(Beginning of INPUT RECORDS)

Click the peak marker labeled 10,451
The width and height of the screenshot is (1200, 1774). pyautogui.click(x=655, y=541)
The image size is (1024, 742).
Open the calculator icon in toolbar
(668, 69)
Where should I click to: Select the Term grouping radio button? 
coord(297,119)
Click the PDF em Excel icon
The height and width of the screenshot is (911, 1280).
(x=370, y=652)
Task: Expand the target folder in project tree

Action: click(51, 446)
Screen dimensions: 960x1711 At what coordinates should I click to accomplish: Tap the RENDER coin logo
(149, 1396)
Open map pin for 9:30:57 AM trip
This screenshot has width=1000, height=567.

(End of INPUT RECORDS)

* **WHAT YOU WILL DO**
Retype the complete listing verbatim.

* **TASK ANSWER**
Click the peak marker labeled 10,451
The width and height of the screenshot is (1200, 1774). pyautogui.click(x=655, y=541)
The image size is (1024, 742).
Open the calculator icon in toolbar
(668, 69)
Where should I click to: Select the Term grouping radio button? 
coord(297,119)
Click the PDF em Excel icon
The height and width of the screenshot is (911, 1280).
(x=370, y=652)
Task: Expand the target folder in project tree

Action: click(51, 446)
Screen dimensions: 960x1711 At what coordinates should I click to accomplish: Tap the RENDER coin logo
(149, 1396)
Open map pin for 9:30:57 AM trip
This screenshot has width=1000, height=567.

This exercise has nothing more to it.